We say "Control Room", not "admin panel".

## File conventions
- React components in src/components/ using TypeScript.
- Styles with Tailwind only. No CSS modules, no inline style props.
- One component per file. Default exports.

## Before you ship
- Run the /ux-review skill on the screen.
- Run the /anti-pattern-check skill on the markup.
- Run the /copy-review skill on any customer-facing text.

This whole file is 40 lines. It covers everything Claude needs to produce consistent output. More is not better.


How to write context, in order

This is the order that works. Do not skip steps.

Step 1: Start without context

New project? Start coding. Start designing. Let Claude produce output with zero guidance. You will see exactly where it goes wrong.

This is your “context audit.” The issues you find are the rules you need to write.

Step 2: Capture the rule the moment friction appears

Claude produced a gradient you hate. Two moves:

  1. Fix it manually this time.
  2. Add a line to CLAUDE.md: “No gradient backgrounds. Solid fills only.”

The rule gets written from real friction, not from imagination. This is why rule lists written before you start tend to miss the things that actually matter.

Step 3: Promote rules as patterns emerge

You notice the same anti-pattern across three projects? Promote it from project CLAUDE.md to global (~/.claude/CLAUDE.md). One place to maintain, everywhere applied.

Step 4: Refactor context every 2 weeks

Every two weeks, read your CLAUDE.md start to finish. You will find:

  • Rules you no longer follow
  • Rules that are now redundant (the agent never breaks them anymore)
  • Rules that are vague enough to be useless

Delete the dead ones. Tighten the vague ones. Keep the file lean.

A 40-line CLAUDE.md that is fully enforced beats a 400-line CLAUDE.md where half the rules are stale. Less context, higher fidelity.


Three real examples of context done well

Example 1: A small brand site

The context

A 30-line CLAUDE.md at the root. Lists brand colors, fonts, copy voice, three anti-patterns, and a link to one Figma frame. Nothing else.

The result

Claude produces landing page variants that match the brand 80% on the first generation. The designer fixes 20% in 10 minutes. Before context, the ratio was 30% / 70% and took an hour of iteration.

Example 2: A design system project

The context

A root CLAUDE.md points to three docs: components.md, tokens.md, patterns.md. Each doc is 100–200 lines. A nested CLAUDE.md in src/components/ adds component-specific rules (prop naming, file structure, Storybook conventions).

The result

New contributors (human or agent) produce consistent components on their first attempt. Component review time drops from 45 minutes to 10 minutes.

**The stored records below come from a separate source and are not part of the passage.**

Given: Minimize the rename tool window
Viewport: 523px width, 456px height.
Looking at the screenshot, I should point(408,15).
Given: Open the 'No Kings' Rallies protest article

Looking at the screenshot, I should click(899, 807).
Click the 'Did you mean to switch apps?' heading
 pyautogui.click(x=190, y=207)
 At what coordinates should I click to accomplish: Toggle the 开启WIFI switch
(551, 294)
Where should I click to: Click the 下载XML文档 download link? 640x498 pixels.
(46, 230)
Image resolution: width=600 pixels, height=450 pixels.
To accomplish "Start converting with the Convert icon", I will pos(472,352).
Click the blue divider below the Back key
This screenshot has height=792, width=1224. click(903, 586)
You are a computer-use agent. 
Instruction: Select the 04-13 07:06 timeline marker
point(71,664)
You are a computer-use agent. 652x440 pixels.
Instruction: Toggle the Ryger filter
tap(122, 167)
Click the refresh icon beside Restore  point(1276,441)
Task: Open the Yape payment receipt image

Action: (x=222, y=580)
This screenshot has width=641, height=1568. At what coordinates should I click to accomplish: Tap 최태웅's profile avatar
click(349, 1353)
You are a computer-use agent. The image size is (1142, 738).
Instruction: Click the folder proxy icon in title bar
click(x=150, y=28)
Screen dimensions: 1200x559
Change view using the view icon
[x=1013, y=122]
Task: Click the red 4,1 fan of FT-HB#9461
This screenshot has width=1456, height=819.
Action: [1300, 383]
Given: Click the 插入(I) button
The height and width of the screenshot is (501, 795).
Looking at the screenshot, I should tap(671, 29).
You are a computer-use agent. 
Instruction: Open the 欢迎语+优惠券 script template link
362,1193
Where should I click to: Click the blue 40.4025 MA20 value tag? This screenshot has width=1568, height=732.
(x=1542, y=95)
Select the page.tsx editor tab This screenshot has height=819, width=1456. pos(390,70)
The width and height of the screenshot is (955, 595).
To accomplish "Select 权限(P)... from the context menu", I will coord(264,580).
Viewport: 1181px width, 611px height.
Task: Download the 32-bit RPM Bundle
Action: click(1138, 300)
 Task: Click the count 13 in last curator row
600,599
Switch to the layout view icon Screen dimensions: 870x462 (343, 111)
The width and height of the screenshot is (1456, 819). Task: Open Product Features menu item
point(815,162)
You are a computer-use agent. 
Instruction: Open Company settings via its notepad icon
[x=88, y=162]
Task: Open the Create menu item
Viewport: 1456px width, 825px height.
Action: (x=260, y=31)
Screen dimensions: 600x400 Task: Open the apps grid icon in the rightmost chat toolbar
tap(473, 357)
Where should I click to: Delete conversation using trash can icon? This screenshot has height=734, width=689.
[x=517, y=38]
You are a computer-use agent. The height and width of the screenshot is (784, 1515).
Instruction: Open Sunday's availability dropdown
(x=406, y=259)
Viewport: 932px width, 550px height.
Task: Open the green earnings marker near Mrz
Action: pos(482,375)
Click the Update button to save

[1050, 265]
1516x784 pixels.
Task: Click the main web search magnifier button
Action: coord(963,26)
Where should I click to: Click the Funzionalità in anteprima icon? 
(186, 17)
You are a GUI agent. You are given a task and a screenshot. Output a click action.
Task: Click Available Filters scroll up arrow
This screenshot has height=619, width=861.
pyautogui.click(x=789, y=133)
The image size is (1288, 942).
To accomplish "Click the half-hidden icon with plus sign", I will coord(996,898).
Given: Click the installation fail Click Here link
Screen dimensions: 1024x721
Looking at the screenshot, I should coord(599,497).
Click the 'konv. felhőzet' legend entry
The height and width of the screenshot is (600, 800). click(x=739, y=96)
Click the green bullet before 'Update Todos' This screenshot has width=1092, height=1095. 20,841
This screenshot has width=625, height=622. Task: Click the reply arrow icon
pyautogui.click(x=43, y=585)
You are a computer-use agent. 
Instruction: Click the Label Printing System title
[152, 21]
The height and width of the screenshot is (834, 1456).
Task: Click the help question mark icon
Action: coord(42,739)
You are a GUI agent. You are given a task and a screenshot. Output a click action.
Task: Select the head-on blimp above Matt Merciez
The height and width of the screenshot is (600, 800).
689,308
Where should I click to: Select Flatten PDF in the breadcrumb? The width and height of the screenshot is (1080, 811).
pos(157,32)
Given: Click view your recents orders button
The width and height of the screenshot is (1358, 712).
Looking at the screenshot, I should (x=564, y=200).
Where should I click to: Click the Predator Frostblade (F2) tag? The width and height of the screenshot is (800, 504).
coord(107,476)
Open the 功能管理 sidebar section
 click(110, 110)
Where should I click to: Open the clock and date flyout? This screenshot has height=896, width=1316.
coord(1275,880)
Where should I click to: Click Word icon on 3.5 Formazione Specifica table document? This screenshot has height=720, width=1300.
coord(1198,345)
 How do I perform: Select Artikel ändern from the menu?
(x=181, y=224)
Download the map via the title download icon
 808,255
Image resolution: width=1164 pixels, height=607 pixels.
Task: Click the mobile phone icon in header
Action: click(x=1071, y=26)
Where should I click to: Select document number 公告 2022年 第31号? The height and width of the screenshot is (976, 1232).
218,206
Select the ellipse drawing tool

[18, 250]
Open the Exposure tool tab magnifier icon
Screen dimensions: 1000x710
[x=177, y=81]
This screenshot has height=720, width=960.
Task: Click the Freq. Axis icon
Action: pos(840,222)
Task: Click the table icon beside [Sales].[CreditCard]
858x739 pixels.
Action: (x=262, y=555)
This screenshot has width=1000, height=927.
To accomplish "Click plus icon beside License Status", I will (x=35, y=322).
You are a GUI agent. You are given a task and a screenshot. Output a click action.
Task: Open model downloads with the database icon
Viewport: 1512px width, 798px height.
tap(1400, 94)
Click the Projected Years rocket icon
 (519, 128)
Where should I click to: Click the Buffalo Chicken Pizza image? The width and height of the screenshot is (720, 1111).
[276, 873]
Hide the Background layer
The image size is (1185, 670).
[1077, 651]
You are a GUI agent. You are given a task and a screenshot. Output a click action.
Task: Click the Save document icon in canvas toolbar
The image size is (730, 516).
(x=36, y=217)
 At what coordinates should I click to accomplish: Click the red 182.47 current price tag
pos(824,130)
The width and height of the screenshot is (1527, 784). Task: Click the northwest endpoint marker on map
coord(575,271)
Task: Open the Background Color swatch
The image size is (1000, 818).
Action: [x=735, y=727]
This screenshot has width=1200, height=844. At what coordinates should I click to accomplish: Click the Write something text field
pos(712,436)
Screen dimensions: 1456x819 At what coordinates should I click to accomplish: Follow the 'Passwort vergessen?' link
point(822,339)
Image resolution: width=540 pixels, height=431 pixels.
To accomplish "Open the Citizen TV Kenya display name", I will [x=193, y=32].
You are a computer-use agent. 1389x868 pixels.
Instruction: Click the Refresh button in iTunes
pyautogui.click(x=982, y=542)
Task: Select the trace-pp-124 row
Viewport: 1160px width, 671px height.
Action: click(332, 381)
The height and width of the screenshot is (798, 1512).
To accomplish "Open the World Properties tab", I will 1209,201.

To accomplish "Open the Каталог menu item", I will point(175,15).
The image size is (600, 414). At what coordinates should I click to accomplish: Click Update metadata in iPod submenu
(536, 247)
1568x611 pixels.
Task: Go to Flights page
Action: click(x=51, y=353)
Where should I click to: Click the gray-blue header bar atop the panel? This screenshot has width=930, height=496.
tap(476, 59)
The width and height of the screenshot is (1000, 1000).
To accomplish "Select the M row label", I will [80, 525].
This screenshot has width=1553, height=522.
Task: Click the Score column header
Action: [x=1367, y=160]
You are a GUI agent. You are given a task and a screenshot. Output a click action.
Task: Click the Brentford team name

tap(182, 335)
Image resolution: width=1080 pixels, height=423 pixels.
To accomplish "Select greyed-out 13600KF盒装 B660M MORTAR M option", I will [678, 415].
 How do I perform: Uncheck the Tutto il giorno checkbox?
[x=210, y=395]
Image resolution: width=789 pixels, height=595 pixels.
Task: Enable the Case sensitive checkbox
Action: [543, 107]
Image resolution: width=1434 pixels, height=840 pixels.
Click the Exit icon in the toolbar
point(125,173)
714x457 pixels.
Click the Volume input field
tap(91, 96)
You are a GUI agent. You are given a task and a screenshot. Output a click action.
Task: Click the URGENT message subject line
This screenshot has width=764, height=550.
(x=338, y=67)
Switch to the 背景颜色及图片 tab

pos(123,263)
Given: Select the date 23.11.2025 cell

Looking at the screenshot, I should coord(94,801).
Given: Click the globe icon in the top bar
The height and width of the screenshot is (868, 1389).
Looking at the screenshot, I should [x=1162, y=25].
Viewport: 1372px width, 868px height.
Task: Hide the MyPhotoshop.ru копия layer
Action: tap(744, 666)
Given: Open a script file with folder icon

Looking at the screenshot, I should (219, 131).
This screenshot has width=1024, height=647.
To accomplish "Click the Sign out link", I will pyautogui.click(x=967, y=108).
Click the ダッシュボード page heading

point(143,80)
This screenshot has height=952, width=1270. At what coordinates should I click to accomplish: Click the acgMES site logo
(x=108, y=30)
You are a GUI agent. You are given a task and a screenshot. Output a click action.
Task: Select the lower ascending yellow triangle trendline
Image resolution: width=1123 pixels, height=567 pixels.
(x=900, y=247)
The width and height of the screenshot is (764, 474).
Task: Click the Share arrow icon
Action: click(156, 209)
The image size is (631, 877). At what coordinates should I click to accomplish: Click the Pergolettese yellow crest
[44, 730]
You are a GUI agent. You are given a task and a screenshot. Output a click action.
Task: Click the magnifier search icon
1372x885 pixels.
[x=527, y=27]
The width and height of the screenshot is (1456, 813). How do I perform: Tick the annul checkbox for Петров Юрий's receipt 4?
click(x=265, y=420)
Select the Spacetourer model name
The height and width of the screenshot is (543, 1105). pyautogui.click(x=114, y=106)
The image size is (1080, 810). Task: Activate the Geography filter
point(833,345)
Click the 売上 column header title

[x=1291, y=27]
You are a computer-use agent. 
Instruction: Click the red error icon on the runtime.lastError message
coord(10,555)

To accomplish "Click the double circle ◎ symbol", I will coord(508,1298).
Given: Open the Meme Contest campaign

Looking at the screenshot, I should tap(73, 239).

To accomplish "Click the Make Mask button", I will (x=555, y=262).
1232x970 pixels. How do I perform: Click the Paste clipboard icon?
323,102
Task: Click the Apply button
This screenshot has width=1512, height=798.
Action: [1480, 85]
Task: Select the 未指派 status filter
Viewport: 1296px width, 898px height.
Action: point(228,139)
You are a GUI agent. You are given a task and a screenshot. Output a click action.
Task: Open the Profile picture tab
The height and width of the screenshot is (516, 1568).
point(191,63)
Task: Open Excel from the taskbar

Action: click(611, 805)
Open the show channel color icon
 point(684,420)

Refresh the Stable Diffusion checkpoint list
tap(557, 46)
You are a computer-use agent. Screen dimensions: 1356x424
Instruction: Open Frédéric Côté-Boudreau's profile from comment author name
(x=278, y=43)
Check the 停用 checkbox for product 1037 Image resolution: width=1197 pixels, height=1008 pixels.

Example 3: A complex SaaS product

The context

Four CLAUDE.md files: root (voice, brand), src/features/billing/ (billing-specific UI patterns), src/features/admin/ (admin-specific language and layout), src/experiments/ (rules relaxed, prototypes allowed).

The result

The agent produces billing UI in the formal, careful voice required. It produces admin UI in the denser, data-heavy style. It never confuses the two, because the context is co-located with the code.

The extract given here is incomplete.